"Arghhh!"
Dimas melempar barang-barang di ruangannya saat menerima kabar terbaru mengenai kondisi Reisa. Lelaki itu duduk di sofa sembari meremas rambut berulang kali. Ponselnya kembali berdering, setelah satu jam yang lalu tak hentinya menerima panggilan.
"Ya, Ma?"
"Kami mau ke rumah sakit. Kamu cepetan nyusul. Kita mau lihat Reisa," ucap seseorang di seberang sana.
"Tapi aku masih ada kerjaan, Ma."
"Dimas! Kamu ini gimana? Ini calon istri kamu kena musibah."
"Mama jalan aja dulu. Aku nyusul."
Dimas memutus panggilan lalu kembali ke meja kerja. Pikirannya kalut sehingga dia memutuskan untuk meninggalkan kantor dan menuju rumah sakit.
Sepanjang perjalanan Dimas merenung sehingga tak fokus menyetir. Laki-laki itu tak mengira semua ini terjadi. Padahal, dia sudah menyewa seorang supir pribadi untuk mengantar sekaligus menjaga Reisa.
Menurut informasi yang Dimas terima, Reisa menyelinap di malam hari tanpa sepengetahuan papanya. Itulah yang paling dia sesali. Geramnya lagi, Andra benar-benar melakukan apa yang dia ucapkan waktu itu, yaitu ingin menghalangi pernikahan mereka.

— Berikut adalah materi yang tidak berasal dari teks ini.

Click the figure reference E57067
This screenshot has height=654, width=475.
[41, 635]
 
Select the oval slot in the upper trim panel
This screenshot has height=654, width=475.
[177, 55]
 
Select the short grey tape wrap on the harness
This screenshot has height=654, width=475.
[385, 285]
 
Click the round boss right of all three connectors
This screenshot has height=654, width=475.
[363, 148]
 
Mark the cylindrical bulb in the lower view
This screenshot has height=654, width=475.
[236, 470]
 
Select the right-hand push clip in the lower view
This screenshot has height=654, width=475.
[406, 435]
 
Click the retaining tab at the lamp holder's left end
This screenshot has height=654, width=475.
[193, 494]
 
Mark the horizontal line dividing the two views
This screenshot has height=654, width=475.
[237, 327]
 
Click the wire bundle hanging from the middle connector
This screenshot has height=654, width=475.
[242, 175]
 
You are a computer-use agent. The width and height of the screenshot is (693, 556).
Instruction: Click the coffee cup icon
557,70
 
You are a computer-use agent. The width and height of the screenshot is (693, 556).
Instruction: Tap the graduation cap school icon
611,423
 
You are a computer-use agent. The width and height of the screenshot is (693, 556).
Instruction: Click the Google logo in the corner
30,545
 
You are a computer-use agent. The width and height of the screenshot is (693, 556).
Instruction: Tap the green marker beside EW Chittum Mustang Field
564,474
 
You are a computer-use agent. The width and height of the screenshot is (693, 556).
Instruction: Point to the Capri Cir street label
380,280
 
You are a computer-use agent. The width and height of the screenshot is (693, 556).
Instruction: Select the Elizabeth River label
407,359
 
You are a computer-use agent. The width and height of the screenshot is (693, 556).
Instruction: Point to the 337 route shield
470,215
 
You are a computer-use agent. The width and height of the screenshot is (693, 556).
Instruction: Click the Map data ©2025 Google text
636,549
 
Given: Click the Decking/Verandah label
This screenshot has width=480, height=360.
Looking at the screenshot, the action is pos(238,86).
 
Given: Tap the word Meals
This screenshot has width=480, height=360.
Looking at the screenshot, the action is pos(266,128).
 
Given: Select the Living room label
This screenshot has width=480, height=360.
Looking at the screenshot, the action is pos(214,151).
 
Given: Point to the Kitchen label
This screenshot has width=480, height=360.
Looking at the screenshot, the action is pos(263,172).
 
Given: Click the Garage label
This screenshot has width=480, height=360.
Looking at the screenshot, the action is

Dimas mengambil kunci mobil dan melajukannya ke arah rumah sakit. Dia langsung menuju ruangan tempat Reisa dirawat. Begitu tiba di depan kamar, tangan laki-laki itu gemetaran ketika hendak membuka pintu.
"Nak Dimas," ucap Sarah senang ketika melihat siapa yang datang.
Memang sejak awal Reisa dirawat, mereka sekeluarga mengharapkan agar Dimas datang membesuk untuk menguatkan. Namun, laki-laki itu baru muncul di hari ini, setelah dua hari keponakannya menginap.
"Tante," lirih Dimas.
"Reu masih tidur. Tadi habis minum obat. Nak Dimas mungkin mau lihat," harap Sarah.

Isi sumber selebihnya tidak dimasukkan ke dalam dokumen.